母さんがそう言いながら俺にモーニングコーヒを淹れて持ってきてくれた。俺は「うん」と頷きコーヒーを受け取る。


「とうとう、進一も身を固める歳になったんだな…」


親父が感慨深げにポツリとそう漏らした。


俺は、里香が亡くなったときに家族にかなりの心配をかけている。


落ち込み具合が半端なかったから、もしかしたら両親は俺が一生独身かもしれないという覚悟はしていたんじゃないかと思うんだ。


でも、こうして彼女を再び連れてくることになって。


口には出さないけど、心底ホっとしているんじゃないかと思う。


だから。今日は色んな意味で家族にとっても俺にとっても特別な日なんだ──。



*******



 朝飯を食ったり、両親と雑談してるうちに、約束の時間が近づいてきた。


俺は急いで支度を済ませると、自宅を後にした。


今日は親父の車を借りて由愛の家に行くことになってるから、玄関を出てすぐにカーポートへ向かう。


車に乗り込み、コートのポケットから携帯を取り出すと、由愛の携帯に電話を掛けた。


「はい、もしもし」


2コールもしないうちに出てくれたから、多分電話を待ってたんだろうと思う。


「ごめん、俺だけど。遅くなっちゃったかな…。今から家出るから」


「うん、わかった。大丈夫だからゆっくり来て!今日車だもんね?安全運転でね」


「了解。あ、由愛…」


「ん?」


「昨日ちゃんと眠れたか?」


俺は昨日の緊張した様子が気になって確認したんだけど、由愛は「うん、平気だったよ」と明るい声で返答してきて。
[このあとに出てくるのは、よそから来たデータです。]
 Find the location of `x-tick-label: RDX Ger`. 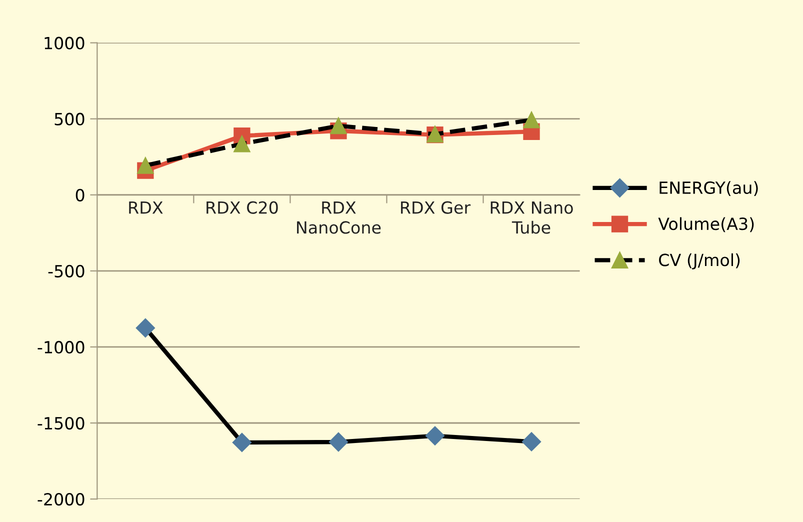

x-tick-label: RDX Ger is located at coordinates (436, 208).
その声を聞いて安心した俺は、「よかった…。じゃ、またあとで」と電話を切った。


車で向かうと由愛の家までは20分ほど。隣町に住んでるというのは、結婚してからも何かといいかもしれない。


日本に帰ってきて俺の実家に住むようになっても、母親想いの由愛はいつでも様子を見に自宅へ帰れるから。


なんて。


俺はそんな未来を考えながら車を走らせていた。